PARIS: Le ministre saoudien de l’Investissement, Fahad Al-Saif, a déclaré lundi que les investissements directs étrangers (IDE) français en Arabie saoudite avaient atteint 16,3 milliards d’euros, soulignant que la France était la quatrième source d’IDE du Royaume.

Il a ajouté que la présence des entreprises françaises en Arabie saoudite s’étendait désormais à plus de 18 secteurs.

S’exprimant lors de l’ouverture de la Table ronde franco-saoudienne sur l’investissement organisée à Paris, à laquelle participait également Roland Lescure, ministre français de l’Économie, des Finances, de l’Industrie, de l’Énergie et de la Souveraineté numérique, M. Al-Saif a indiqué que les entreprises françaises détenaient environ 650 licences d’investissement dans le Royaume.

Selon lui, cela reflète l’ampleur de l’activité des entreprises françaises et les opportunités croissantes offertes par l’économie saoudienne.

Cette rencontre s’inscrit dans le cadre de la visite officielle en France du prince héritier et Premier ministre Mohammed ben Salmane. Organisée par le ministère de l’Investissement, elle rassemble des responsables gouvernementaux, des chefs d’entreprise et des dirigeants de grandes sociétés des deux pays.

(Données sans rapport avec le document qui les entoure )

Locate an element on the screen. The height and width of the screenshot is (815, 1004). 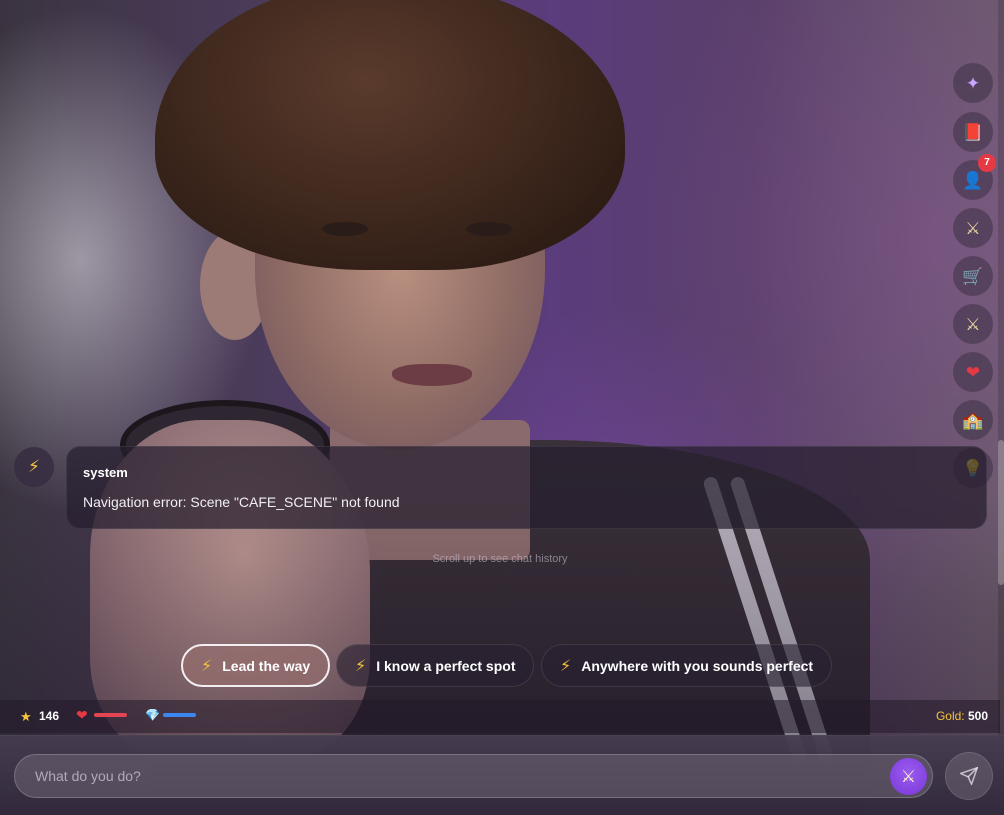
action-mode-button: ⚔ is located at coordinates (908, 776).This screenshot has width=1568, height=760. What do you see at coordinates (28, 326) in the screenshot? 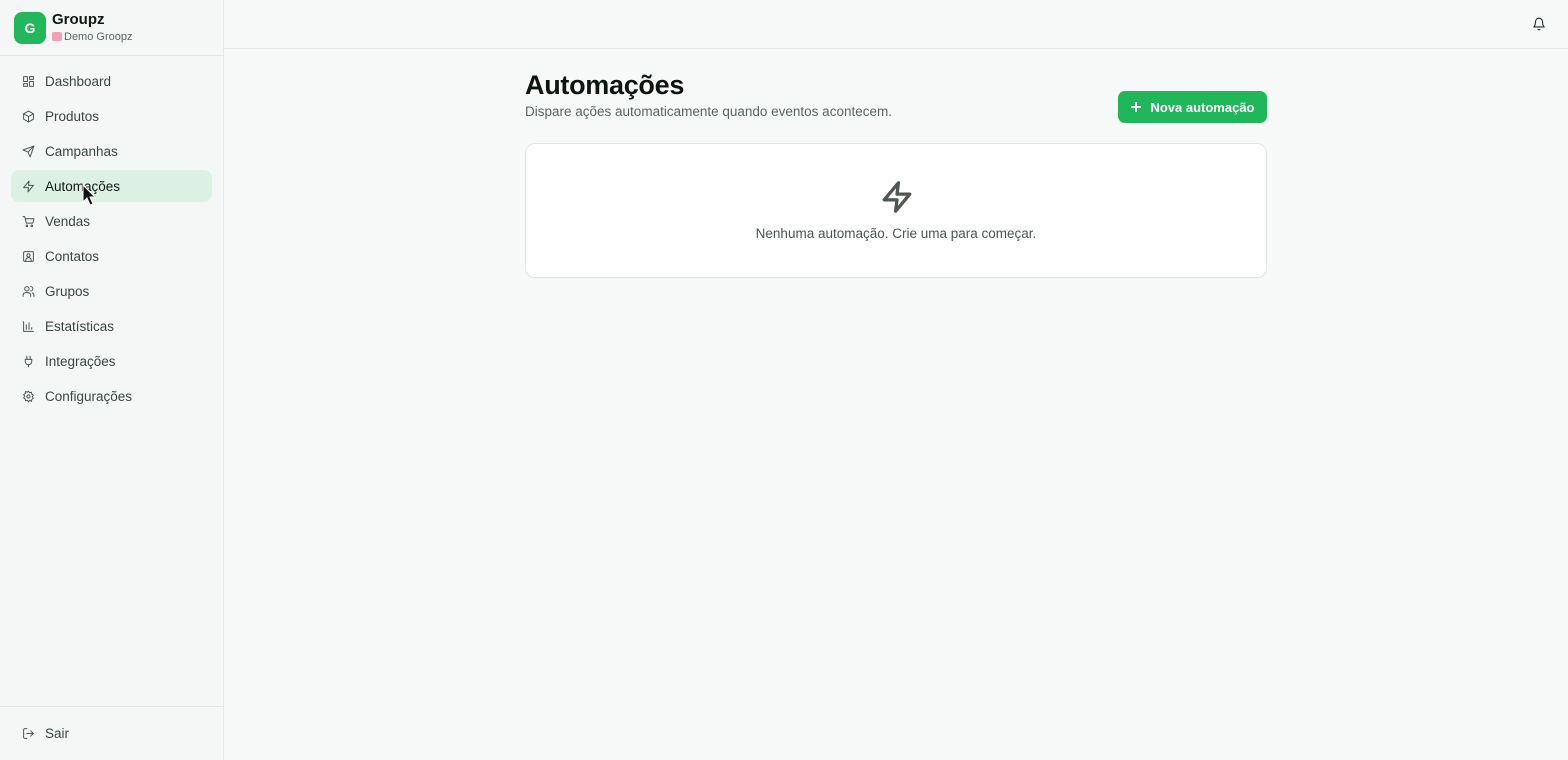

Les discussions portent sur les opportunités d’élargir les partenariats dans des secteurs tels que l’industrie, les transports et la logistique, l’intelligence artificielle et les infrastructures numériques, entre autres. La signature de nouveaux accords et protocoles d’accord est également prévue.

L’énergie, domaine phare de la coopération

Le ministre de l’Investissement a souligné que le secteur du pétrole et du gaz figurait parmi les industries les plus susceptibles de bénéficier du renforcement des relations saoudo-françaises, compte tenu de la présence de longue date des entreprises françaises dans le secteur énergétique du Royaume.

La coopération s’étend également à l’ensemble du paysage énergétique, notamment aux énergies renouvelables, à l’hydrogène et aux infrastructures de réseau, tandis que les entreprises françaises continuent de renforcer leur présence dans les domaines de l’énergie, de l’industrie, des transports, de la construction, de l’eau et des services.

L’énergie reste l’un des domaines phares de l’engagement français en Arabie saoudite, parallèlement aux opportunités croissantes dans de nouveaux secteurs étroitement liés à la dynamique de diversification économique du Royaume dans le cadre de la Vision 2030.

De l’énergie et de l’industrie à l’intelligence artificielle

Le partenariat d’investissement entre les deux pays s’étend de plus en plus au-delà des secteurs traditionnels pour s’orienter vers la nouvelle économie, en particulier l’intelligence artificielle, les infrastructures numériques, la culture, les industries créatives et l’exploitation minière.

L’intégration de ces secteurs à l’ordre du jour de la table ronde reflète les efforts des deux parties pour transformer des liens économiques bien établis en partenariats d’investissement dans certains des secteurs connaissant la croissance la plus rapide, en tirant parti de la demande croissante sur le marché saoudien et des capacités technologiques et industrielles des entreprises françaises.

Les entreprises françaises sont déjà présentes dans des secteurs tels que les transports et la logistique, les services liés à l’eau et à l’environnement, l’hôtellerie et la santé. À mesure que l’économie saoudienne poursuit son expansion, de nouvelles opportunités apparaissent dans les domaines des technologies de pointe et de l’industrie manufacturière.